| REQUIREMENT |
Reproduce the whole of the records exactly, and make sure no picture is carried into the result.

| Source records |
+===+
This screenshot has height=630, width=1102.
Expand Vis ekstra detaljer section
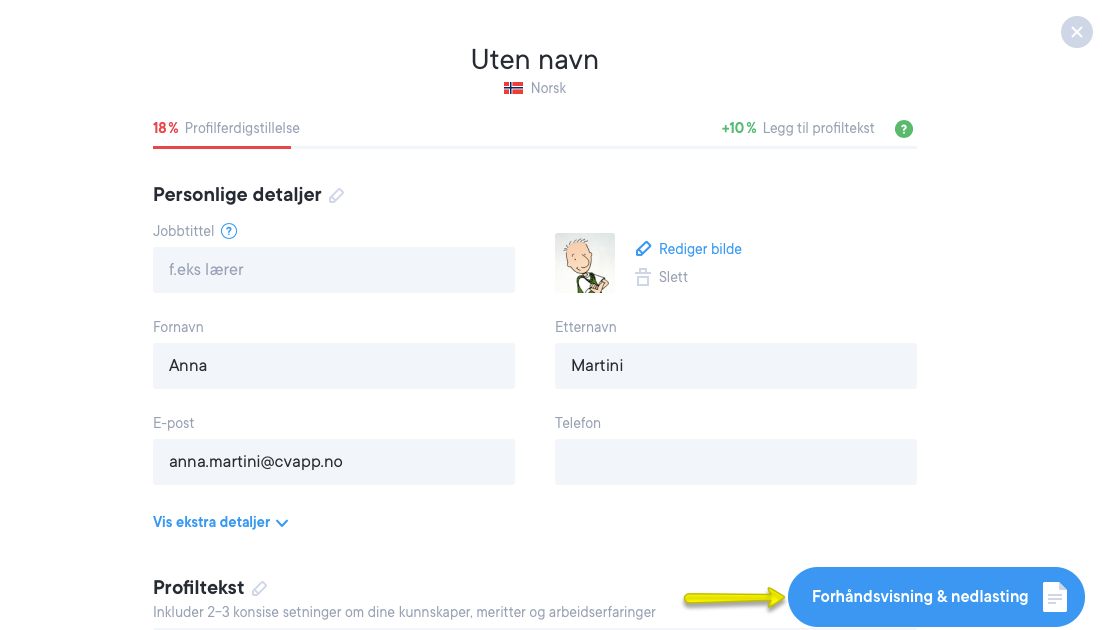pos(220,522)
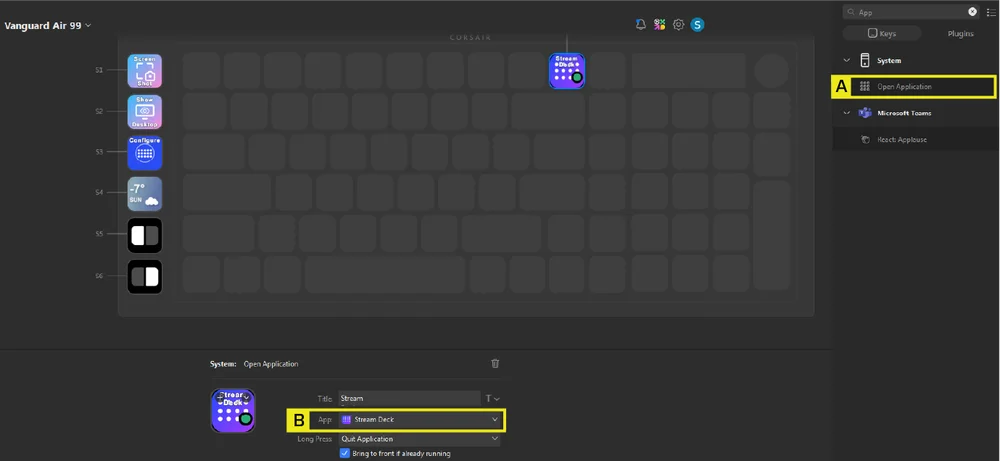Switch to the Keys tab

click(x=881, y=34)
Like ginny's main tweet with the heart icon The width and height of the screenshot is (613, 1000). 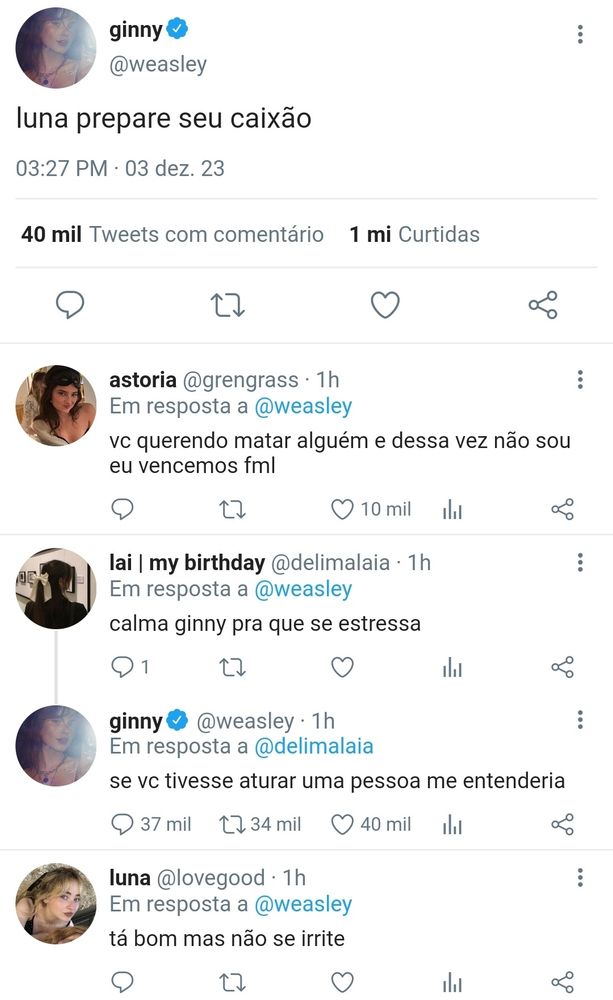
+===+
| RESPONSE AREA |
This screenshot has height=630, width=1102.
Expand Vis ekstra detaljer section
pos(220,522)
Switch to the Keys tab

click(x=881, y=34)
Like ginny's main tweet with the heart icon The width and height of the screenshot is (613, 1000). 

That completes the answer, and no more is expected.